WORK INSTRUCTION: For this exercise, the lines from the one with "Where should I" through the final line of the data below are to be transcribed exactly, and pictures are to be skipped.

AVAILABLE RECORDS:
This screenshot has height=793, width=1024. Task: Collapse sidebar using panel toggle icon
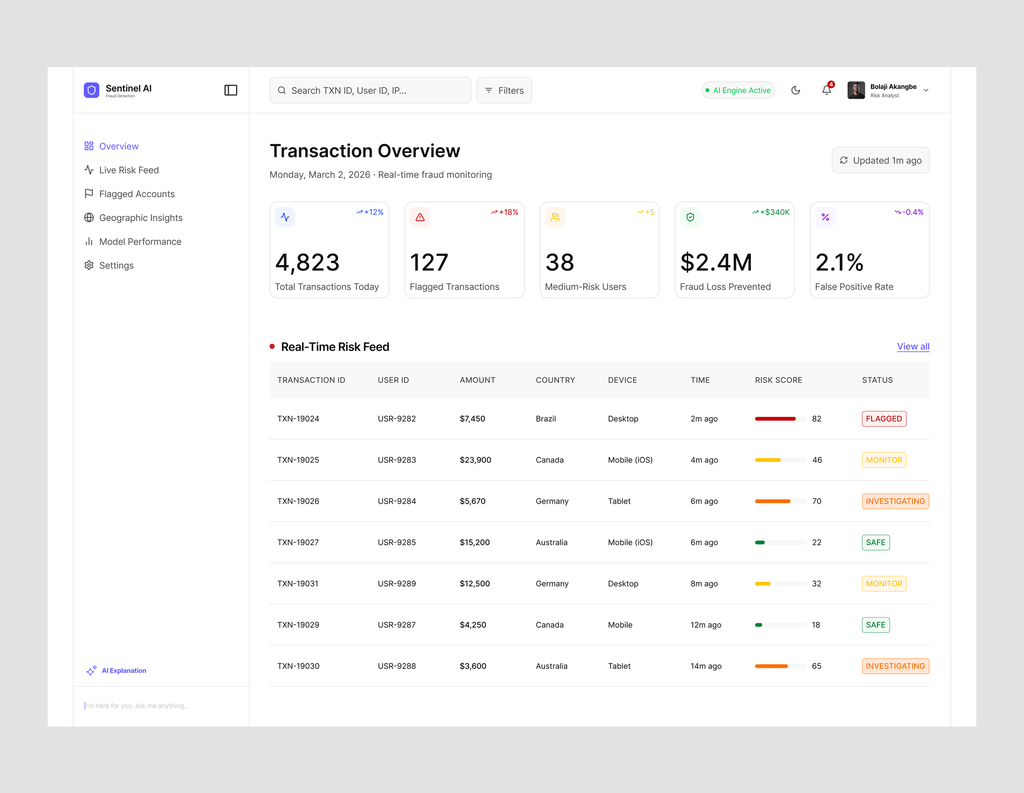(x=231, y=90)
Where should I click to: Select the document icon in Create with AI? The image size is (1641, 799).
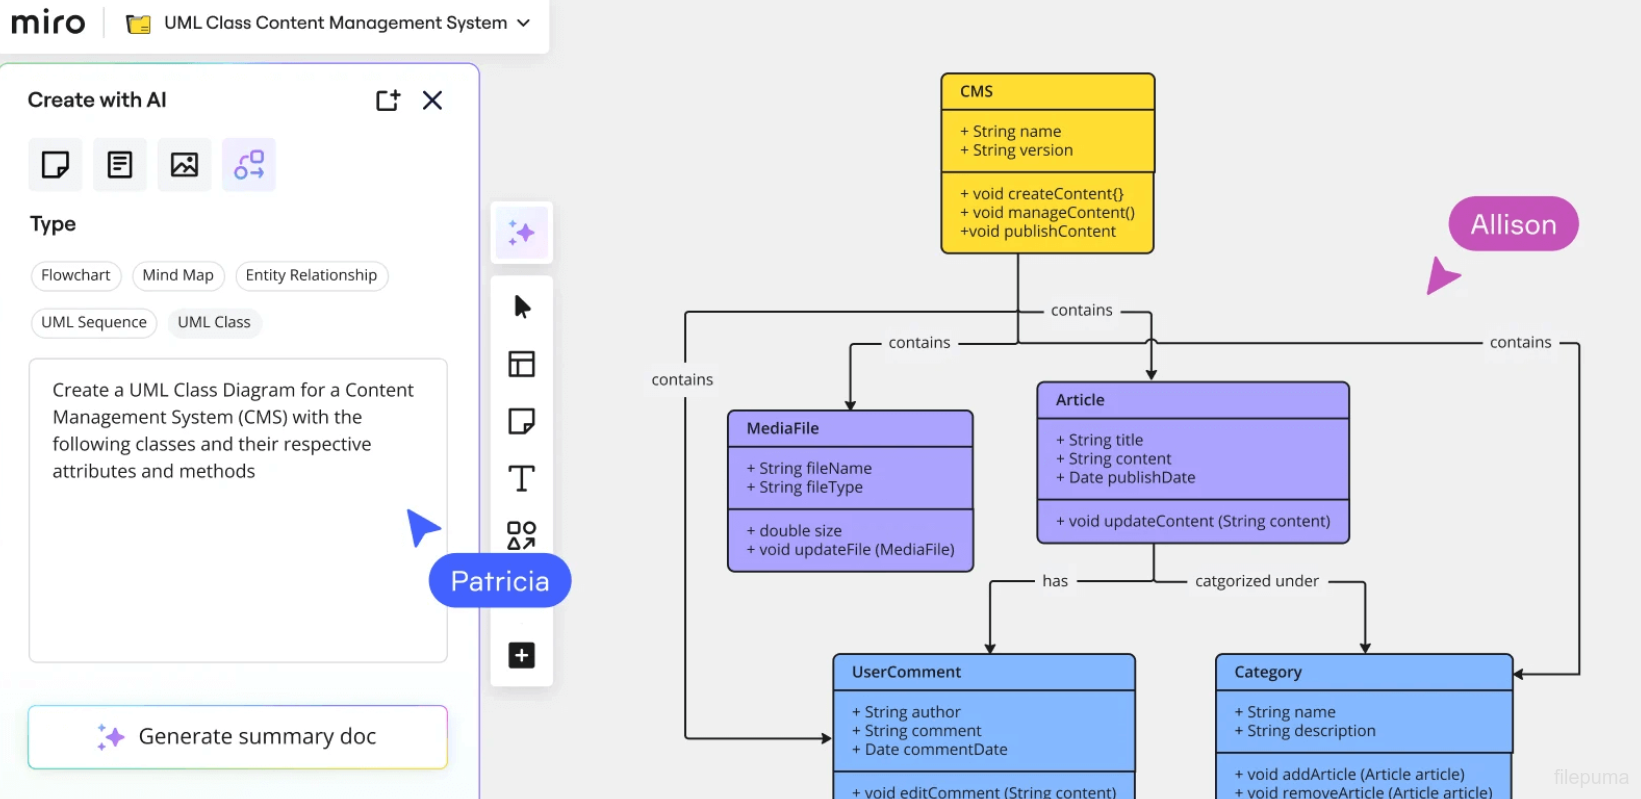[120, 165]
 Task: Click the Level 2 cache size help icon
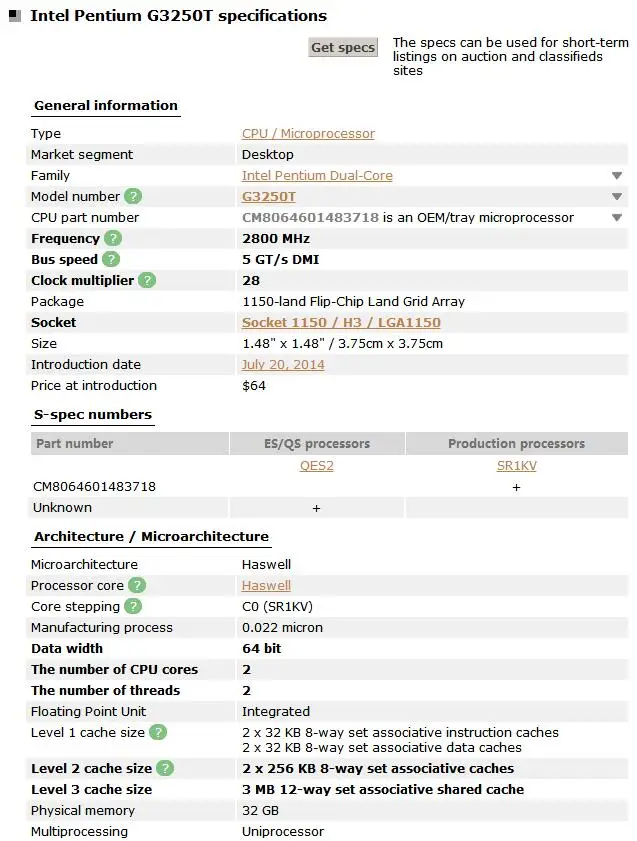tap(165, 769)
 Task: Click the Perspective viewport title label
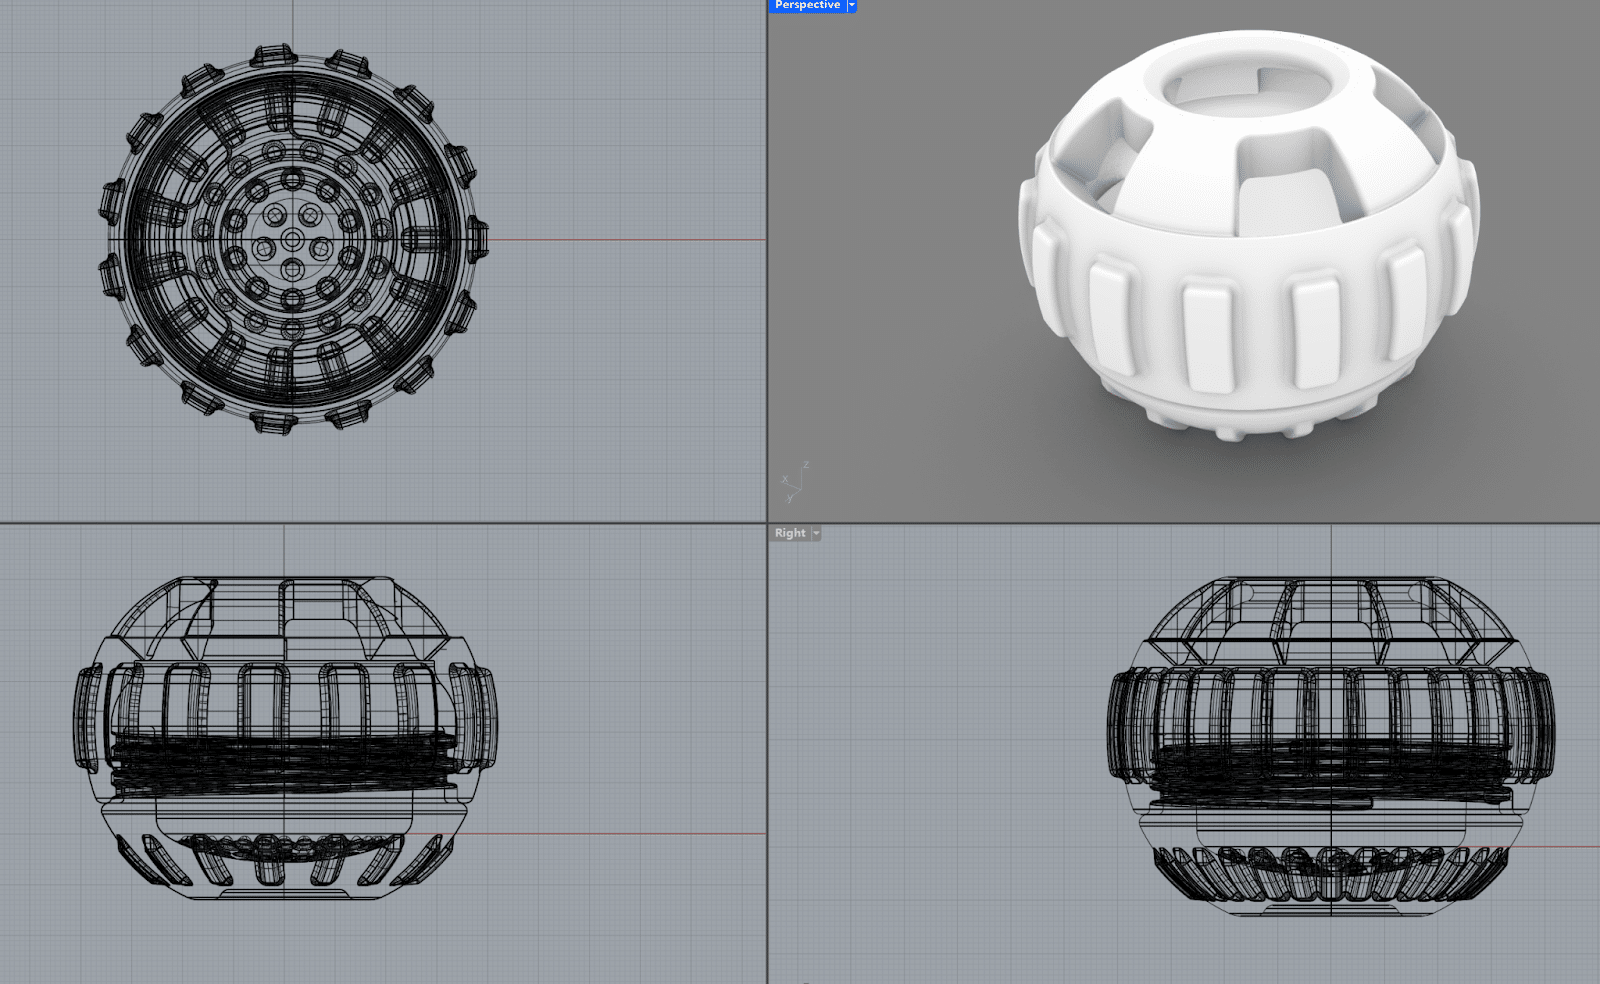(807, 5)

RESPONSE TO THIS EXERCISE:
Where should I click to: Select the document icon in Create with AI? The image size is (1641, 799).
[120, 165]
 Task: Click the Level 2 cache size help icon
tap(165, 769)
 Task: Click the Perspective viewport title label
(807, 5)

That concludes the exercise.